Stored data entries
§ §
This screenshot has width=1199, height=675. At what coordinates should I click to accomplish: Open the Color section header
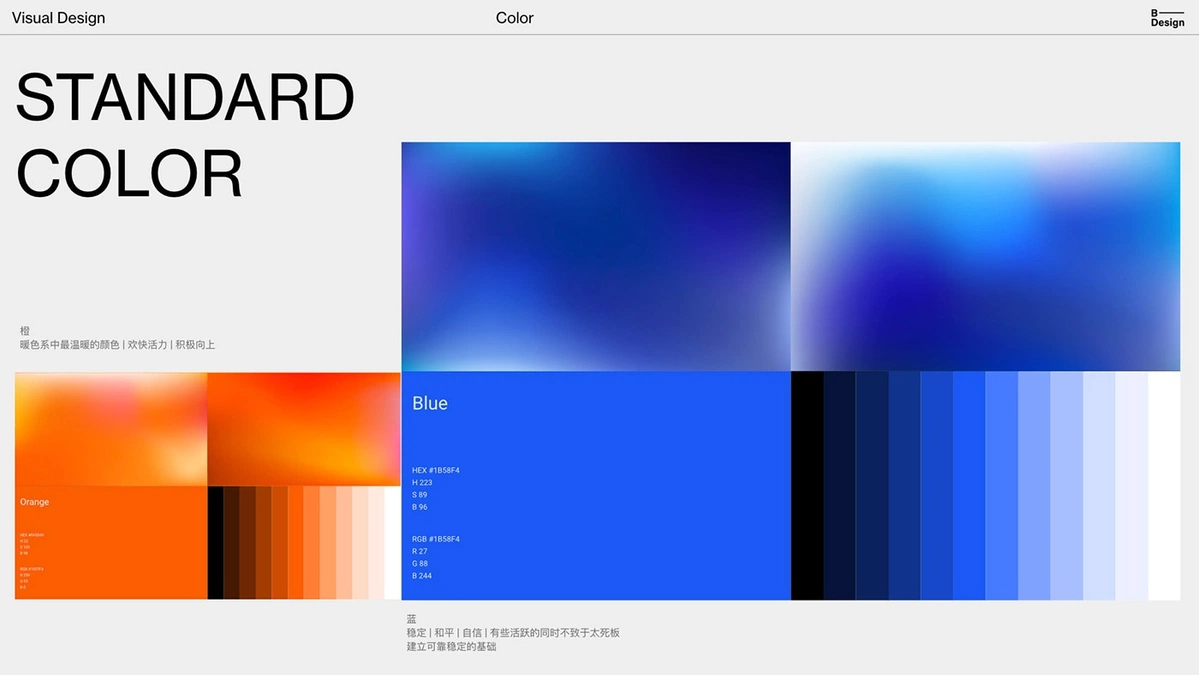coord(514,17)
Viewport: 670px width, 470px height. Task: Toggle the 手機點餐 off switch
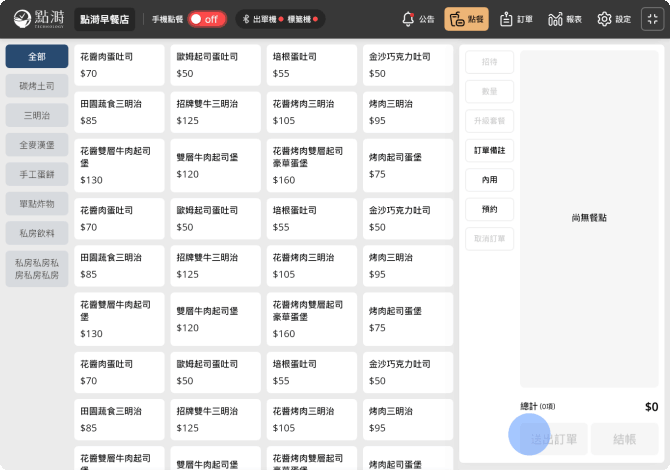point(207,19)
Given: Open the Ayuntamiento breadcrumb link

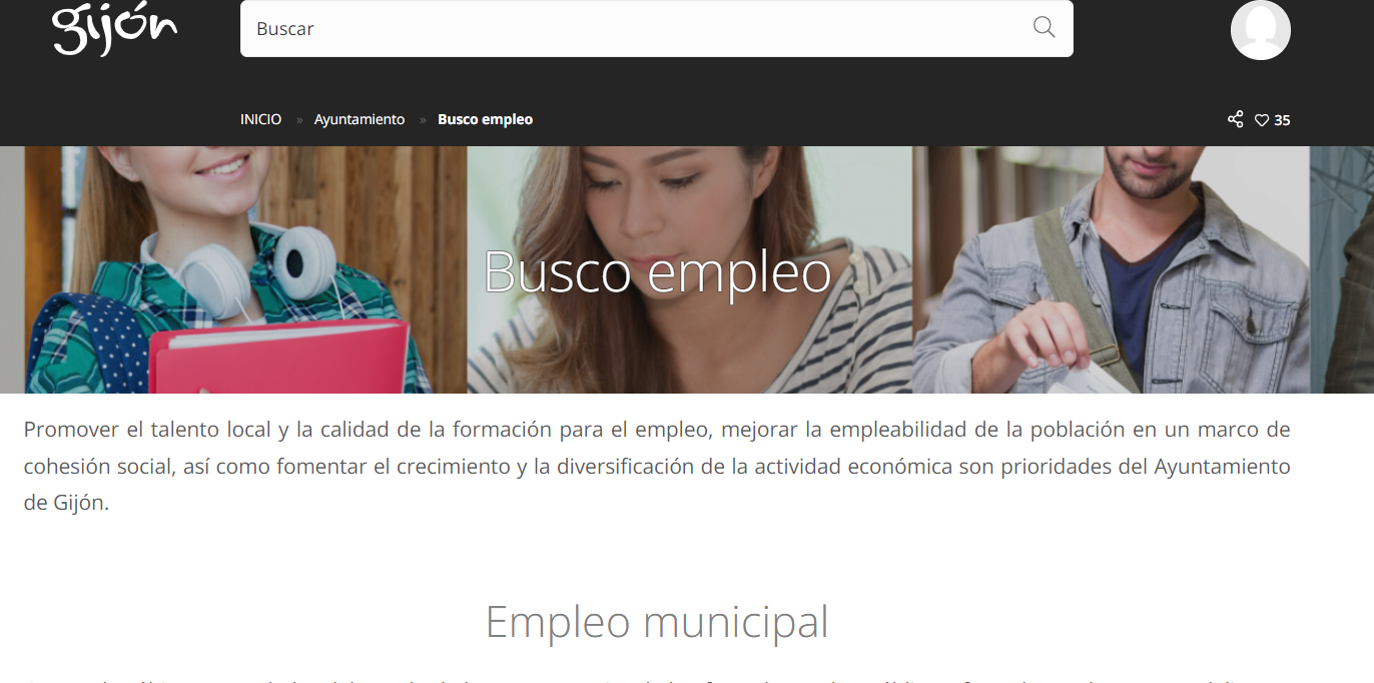Looking at the screenshot, I should click(x=359, y=119).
§ §
_Your instructions_: Please copy exactly the lines from the one containing "Viewport: 670px width, 470px" through the last line of the records above, both included, and leave out any pictures.

_Solution for this problem_:
Viewport: 670px width, 470px height. Task: Toggle the 手機點餐 off switch
point(207,19)
Given: Open the Ayuntamiento breadcrumb link

Looking at the screenshot, I should click(x=359, y=119).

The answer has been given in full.